One thread included a reply that began: “Several people have reviewed your message.” Investigators classified the sentence as “extremely not okay.”

AI Assistance Suspected

In the most unexpected finding, metadata patterns suggest that 17% of “Per my last email” messages may have been drafted with AI-assisted writing tools.

“The structure is too consistent,” said one analyst. “These emails are optimized. The sentences are uniform. The blame is evenly distributed. It feels… templated.”

In simulations run for this investigation, an AI tool introduced “Per my last email” by the fourth revision—even when the initial prompt was neutral. Researchers warn this could create a feedback loop in which HOA boards train AI on existing HOA tone, thereby teaching the machine passive-aggression at scale.

“We may be witnessing algorithmic suburban hostility,” the analyst said. “Which is a sentence I can’t believe I just said.”

Attempts to De-Escalate

Some HOAs have tried substituting softer phrases such as “As mentioned previously” and “Just circling back.” The results were mixed.

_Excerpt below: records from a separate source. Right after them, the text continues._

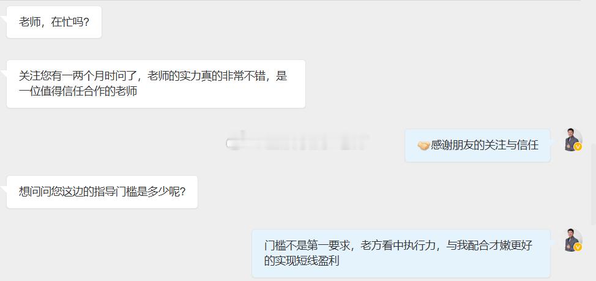Click the handshake emoji before 感谢朋友
This screenshot has height=281, width=596.
point(423,146)
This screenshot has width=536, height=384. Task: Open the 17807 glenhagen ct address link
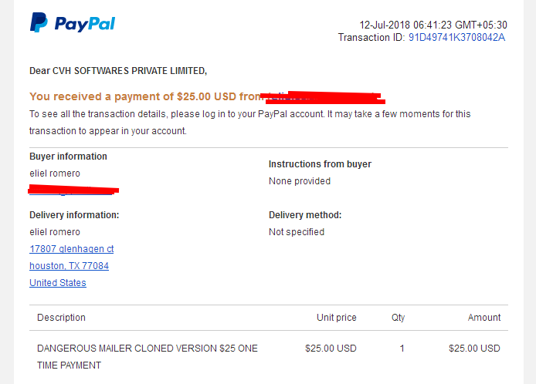pos(72,249)
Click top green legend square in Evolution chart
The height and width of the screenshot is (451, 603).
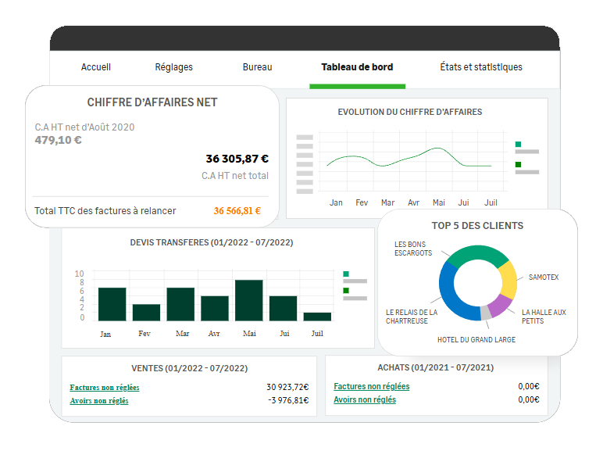tap(518, 145)
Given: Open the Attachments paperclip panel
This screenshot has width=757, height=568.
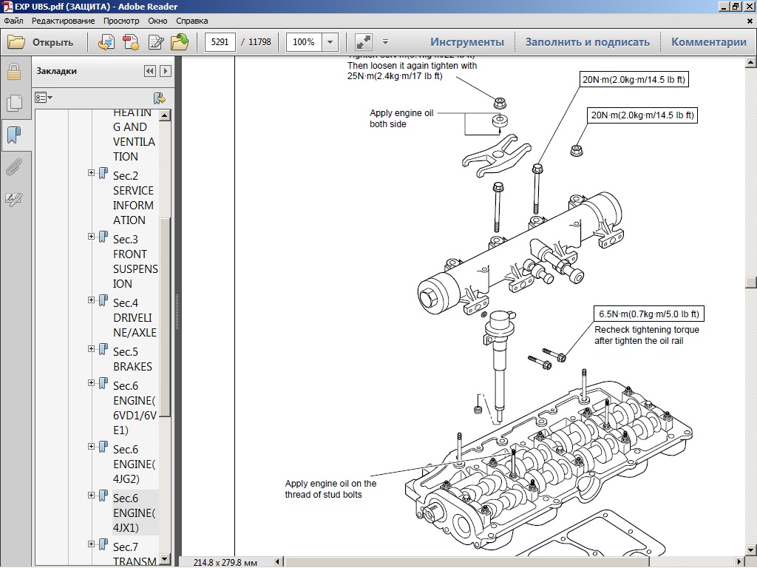Looking at the screenshot, I should click(x=13, y=167).
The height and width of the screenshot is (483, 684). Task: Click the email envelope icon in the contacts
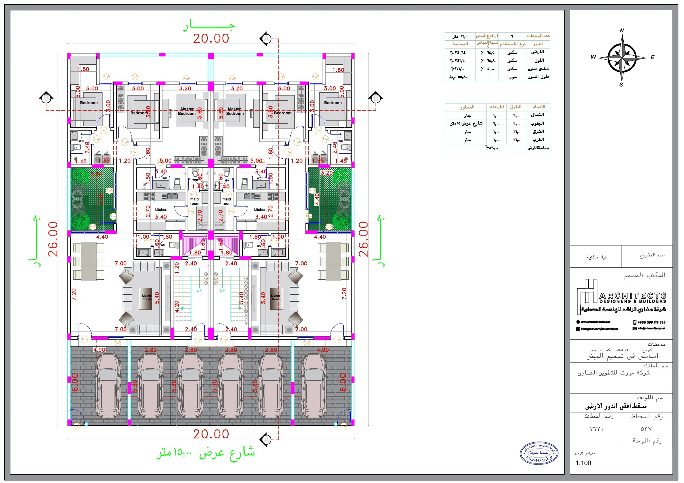pos(635,329)
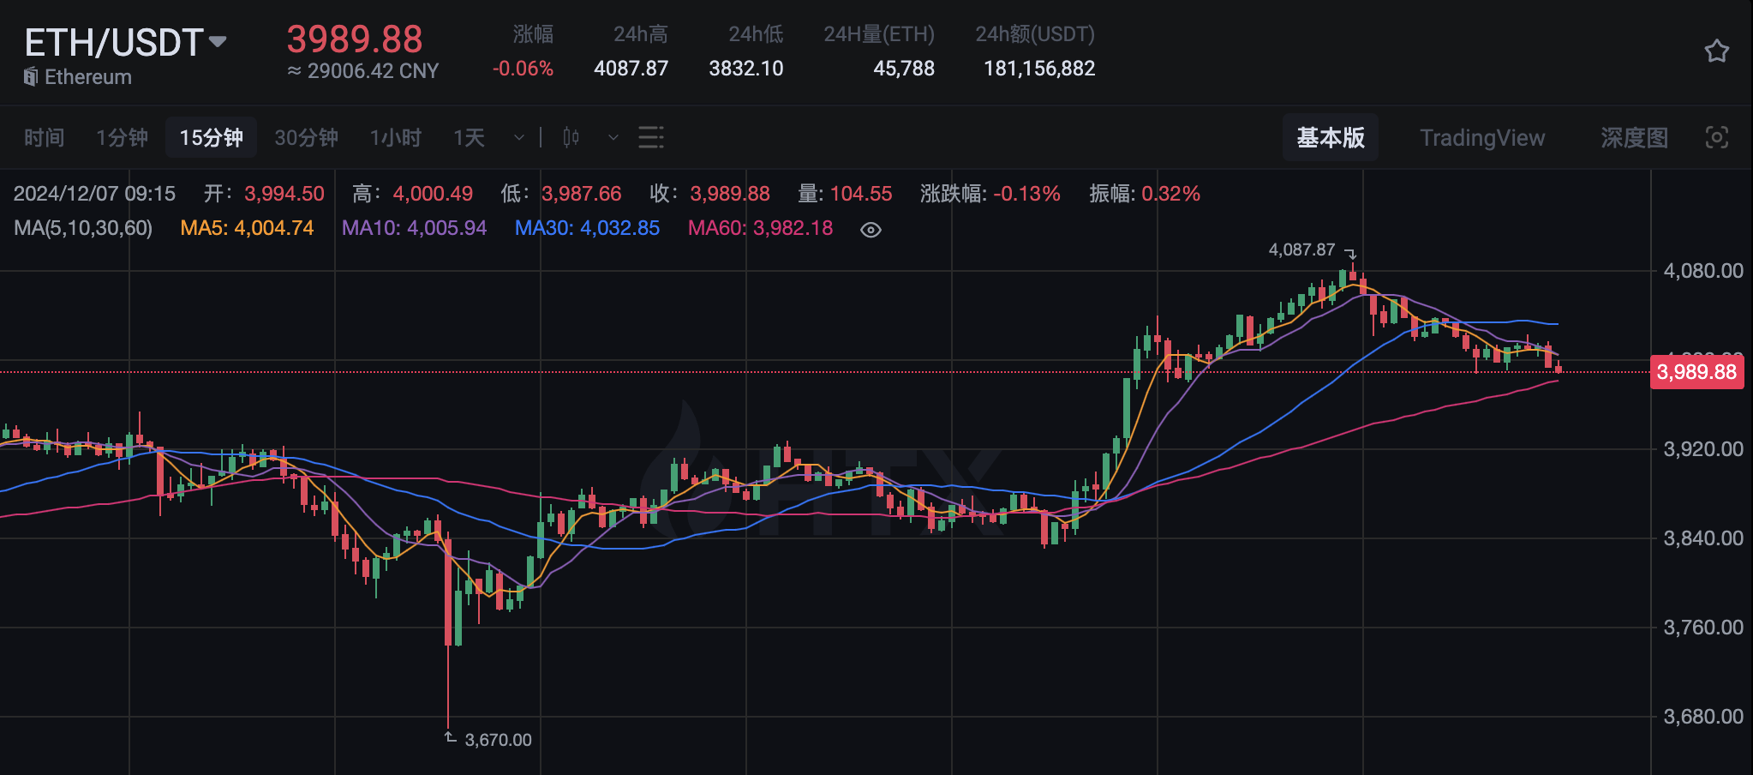Select the 1天 interval
Viewport: 1753px width, 775px height.
point(469,137)
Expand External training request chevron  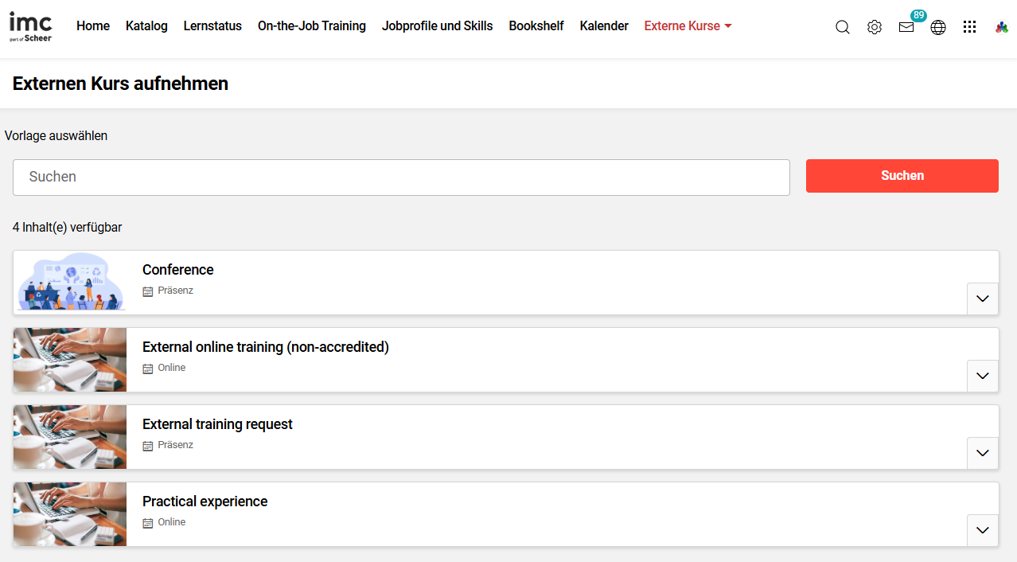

In 14% of threads, recipients attempted to neutralize escalation by introducing “Circling back.” Linguists describe this as a containment maneuver intended to reset tone without conceding ground.

However, when both phrases appeared in the same exchange, thread length doubled on average.

“At that point,” Dr. Kline said, “you are in rhetorical trench warfare.”

When It Enters the Minutes, It Becomes Ceremonial

In multiple instances, “Per my last email” migrated from private correspondence into public meeting dialogue.

One board president was recorded in minutes stating, “Per my last email dated April 14…” before adjusting his glasses and continuing for nine uninterrupted minutes while residents stared at the ceiling and reconsidered the concept of community.

“Once spoken aloud,” Dr. Kline observed, “it becomes ceremonial. It’s no longer an email phrase. It’s governance theater.”

Conclusion

Experts caution that as suburban governance becomes increasingly documentation-driven, the phrase may continue to normalize. Overuse could eventually dilute its power, turning it from a weapon into punctuation.

“Language evolves,” Dr. Kline said. “But documentation is forever. And if you say ‘Per my last email’ enough times, you start to live inside an archive of your own frustration.”

At Press Time

At press time, an Upper Bucks HOA circulated a message titled “Clarification (Final).”

The email opened with “Per my last email,” followed by a numbered list, a PDF attachment, and one strategically placed ellipsis.

The thread length currently stands at 23 messages.

No decorative geese have been moved.